Representative Hansen said part of the legislation’s purpose was to let children become old enough to make more-knowledgeable decisions.
Four doctors in South Dakota — two with Sanford Health, one from Planned Parenthood and one from Rapid City’s renamed Monument system — have reportedly advertised their services for gender changes.
There was testimony Wednesday from a Sanford doctor that parents of children in early grades have sometimes sought medical intervention because of early puberty.
“These kids cannot know the long-term consequences of these actions,” Hansen said. He added, “They’re prone to irrational decisions. We’ve all been there.’
Representative Smith said he doesn’t want South Dakota to be a litmus test for the nation.
“It goes against the Hippocratic oath, Do no harm. So what we’re assuming, with this law, is that our doctors are doing harm. We’re assuming as a Legislature that we know better, again, than medical providers,” Smith said.
South Dakota voters in a 2006 statewide referendum overturned an anti-abortion law the Legislature had passed. Two years later, voters rejected an initiated measure seeking a similar law banning most abortions.
Deutsch is president for South Dakota Right to Life, one of the most active anti-abortion organizations in the state.
Representative Diedrich asked Deutsch whether the proposed ban against gender-change for children was part of a national movement. Deustch said lawmakers in other states became aware of what he had under way in South Dakota and began copying his bill.
Representative Qualm, the committee’s chairman, described the debate Wednesday as “very respectful on both sides” and said the issue was “extremely emotional.”
Qualm said he was “mixed up” when he was “five, six, seven years old.”

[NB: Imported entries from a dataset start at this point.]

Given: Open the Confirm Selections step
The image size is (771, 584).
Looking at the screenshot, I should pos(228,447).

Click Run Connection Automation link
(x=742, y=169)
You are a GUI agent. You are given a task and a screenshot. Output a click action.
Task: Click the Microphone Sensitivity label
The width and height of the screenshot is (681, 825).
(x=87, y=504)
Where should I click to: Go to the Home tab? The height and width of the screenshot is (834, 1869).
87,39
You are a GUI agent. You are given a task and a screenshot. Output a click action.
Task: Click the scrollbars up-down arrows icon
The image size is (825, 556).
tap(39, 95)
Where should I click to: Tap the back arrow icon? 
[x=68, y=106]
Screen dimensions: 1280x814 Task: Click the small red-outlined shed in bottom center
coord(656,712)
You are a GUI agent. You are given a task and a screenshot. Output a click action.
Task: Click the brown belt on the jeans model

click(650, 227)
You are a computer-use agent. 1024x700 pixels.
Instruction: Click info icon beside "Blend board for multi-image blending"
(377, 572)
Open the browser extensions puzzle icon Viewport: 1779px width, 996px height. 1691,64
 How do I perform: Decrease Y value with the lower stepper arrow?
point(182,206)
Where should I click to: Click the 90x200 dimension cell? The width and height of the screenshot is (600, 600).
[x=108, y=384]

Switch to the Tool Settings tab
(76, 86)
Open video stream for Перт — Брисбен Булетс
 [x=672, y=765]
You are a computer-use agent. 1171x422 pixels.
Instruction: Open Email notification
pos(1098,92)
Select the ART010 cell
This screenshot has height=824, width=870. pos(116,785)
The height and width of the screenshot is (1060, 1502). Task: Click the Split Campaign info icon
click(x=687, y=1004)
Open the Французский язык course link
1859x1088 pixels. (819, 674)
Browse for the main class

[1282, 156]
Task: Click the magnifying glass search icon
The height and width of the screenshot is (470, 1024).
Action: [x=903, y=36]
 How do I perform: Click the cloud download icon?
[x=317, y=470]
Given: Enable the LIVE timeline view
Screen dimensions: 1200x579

“Everybody up here will vote with their heart, what they believe, how it should be handled,” Qualm said.
📜 HB 1057
Introduced ➡ Passed Committee (8-5) ➡ Chamber Vote ➡ Next Chamber ➡ Governor’s Desk ➡ Bill Becomes Law
Purpose of bill: prohibit certain acts against children and provide a penalty therefor.
BREAKING NEWS: HB1057 was passed in the House State Affairs Committee on Wednesday morning.
The proposed ban on gender changes has been amended substantially. Now, it would apply only to children under age 16, penalty reduced to class 1 misdemeanor from class 4 felony, and fewer medical professionals affected.
The ACLU, Sanford Health, the South Dakota Chamber of Commerce and Industry, the South Dakota State Medical Association, the South Dakota Retailers Association, the Sioux Falls Chamber of Commerce, LEAD South Dakota and the Human Rights Campaign oppose the bill.
The proposed law would impact transgender children, their doctors and their families.
If passed, the “Vulnerable Child Protection Act” would make it a class four felony for South Dakota doctors to perform gender-changing or affirming surgeries on children. It would also make it illegal to prescribe puberty-halting medications and hormones to children.
Rep. Fred Deutsch (R-Brookings) introduced this bill to the House on Jan. 15.
“It is a bill to protect vulnerable South Dakota children who have some challenges with understanding if they’re a boy or a girl. It’s the same penalty as we established in the Female Genital Mutilation bill, I copied the penalty from that bill. I think of the procedures as similar, they’re both mutilating procedures,” Representative Fred Deutsch said.
Opponents of the bill say South Dakota medical providers don’t perform gender-affirming or changing surgeries on minors.
“What it does affect, is hormone blockers for youth, which just halts puberty. If you get off the pill or the injection, you go ahead and your hormones come back naturally,” Boots AmongTrees, the interim vice president with Sioux Falls Pride said.
Boots AmongTrees with Sioux Falls PRIDE says taking the medication away could lead to suicide.